Juse and the Argonauts vs. Cow Fister
This one is pretty well out of reach, with Justin boasting a 30-point lead over the heretofore undefeated Cow Fisters. But if there was one guy I'd pick to help me overcome a 30-point deficit, it'd be Chris Johnson. And if there was a second guy I'd pick to help me overcome a 30-point deficit, it'd be Adrian Peterson, who is actually on Shoaf's team. He'll be working with Santonio Holmes to help eclipse that sizeable margin, but if the Argos' Percy Harvin has any kind of night, it'll surely spell the end of Shoaf's perfect season.

Of course, not every match-up can be a Menomena. Some of our contests are already over, and here are a few of them:



Ass-Ramming HotCocks (127) defeat Cholish Chachfaces (84)
I'm not gonna lie, my team was pretty fucking awesome this week. Despite starting receiver held without a catch (Mario Manningham) and a tight end who got injured very early in the game (Jermichael Finley), we still managed to grab the top score coming out of Sunday (though Chuck will likely surpass us tonight). The big numbers came from a variety of sources. Some of them are to be expected: Chris Johnson (27) and Michael Turner (16) looked like the league's best backfield combo to start the season and this was the week they proved it. But some unexpected contributors really led this charge: Malcom Floyd (33) had an absolutely monstrous day, going for 213 yards and a touchdown, and even more impressively Shaun Hill (21) stepped into the HotCock revolving door of quarterbacks and came out the other side with 227 yards and three touchdowns. Way to step up, Shaun! I'm still worried sick about my quarterback situation, but for one week you allayed my anxiety.
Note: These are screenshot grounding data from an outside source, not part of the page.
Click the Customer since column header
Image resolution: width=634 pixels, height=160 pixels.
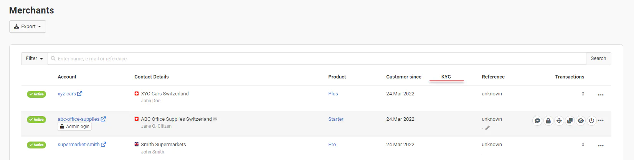404,77
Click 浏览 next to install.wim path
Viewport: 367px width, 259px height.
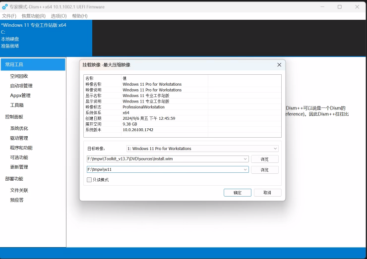[264, 159]
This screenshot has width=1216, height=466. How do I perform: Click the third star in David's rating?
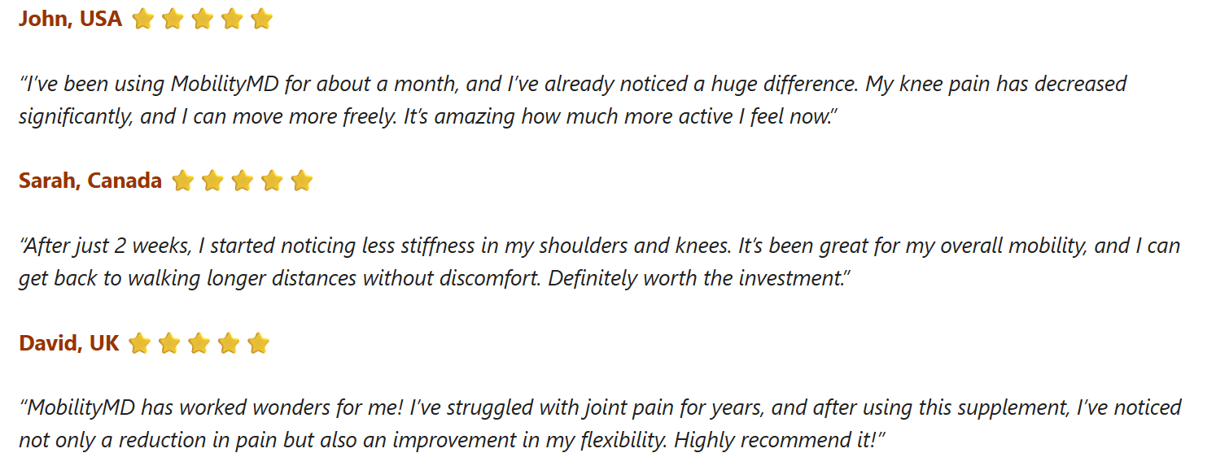(199, 343)
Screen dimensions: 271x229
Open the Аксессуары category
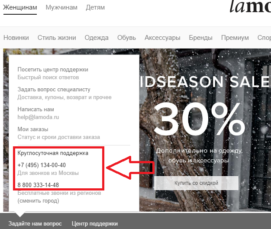coord(162,38)
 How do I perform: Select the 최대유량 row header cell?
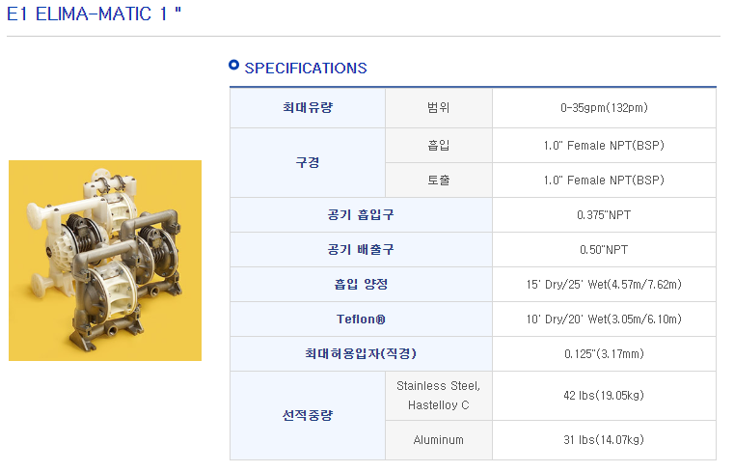pos(308,108)
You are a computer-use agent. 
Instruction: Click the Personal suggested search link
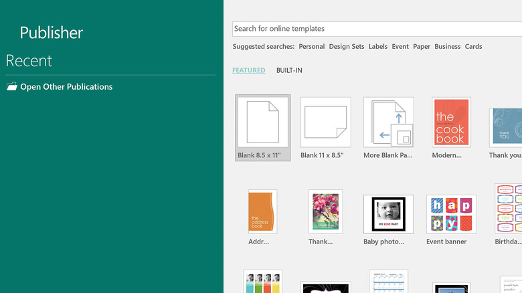click(x=312, y=47)
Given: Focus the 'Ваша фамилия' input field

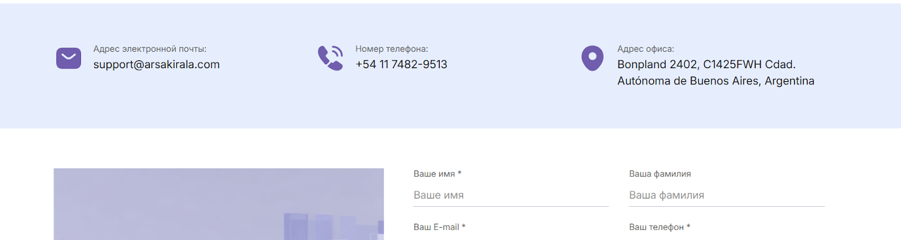Looking at the screenshot, I should (727, 195).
With Hill matching Chalski's Eli Manning (21), all the HotCocks had to do was overcome the running back tandem of Mike Tolbert (7) and Chris Ivory (3), which was not too tall an order. Vernon Davis (18) had a strong day for the Chachfaces, but not nearly strong enough.

Kurt Beran (126+) defeats Pet Monkey (78+)
From Week 1 to Week 2, Chuck's scoring improved by about 20 points. From Week 2 to Week 3, 10 points higher. Week 3 to Week 4, 20 points higher. And assuming a halfway decent night by LaDainian Tomlinson, he'll climb at least another 10 points tonight. At this rate, we can look for the K-Bers to be posting scores in the 300s by the end of the season. This could make it difficult for the rest of us to stay competitive. Still, there has to be a point at which Brandon Lloyd (31) remembers what an absolute shitter he was for years with the Redskins, and finds a way to recapture some of that shittiness with the Broncos. But he'll still probably see a few more days like the one Tony Romo (28) had, or Roddy White (20) had, as the season progresses, and LDT looks legit, so this may be the best Chester-led team ever. Hell, this week they got eight points out of a receiver named Mike Thomas, and I write 1,000 words of fantasy analysis every week and I don't even know who that is. In the face of such dominance, Billy stood little chance, especially with the Redskins keeping Aaron Rodgers (16) below his usual output and Maurice Jones-Drew (8) failing to capitalize against a Buffalo defense that many had predicted he would annihilate. Eight points for Mike Thomas? A nice surprise. Eight points for Maurice Jones-Drew? Not exactly an annihilation. Maybe next week.

2 comments:

Big Cat said...

How come losing to Juse doesn't feel that bad? I mean, when I think of people who I DON'T want to ever lose to, I think of of Viche, Dois, Souts, Billy, and most of all...Dick. However, when I think of losing to Juse, I just think back to that goofy DTD hat that his mom bought him and I smile. Mr. Rousseau, thanks for making my first loss as palatable as possible.

Justin said...

It's my pleasure, Will. I like to make sure my medicine goes down smoothly. It's kind of like losing to the Bills. With such a rich history of losing, everyone feels good when the Bills win.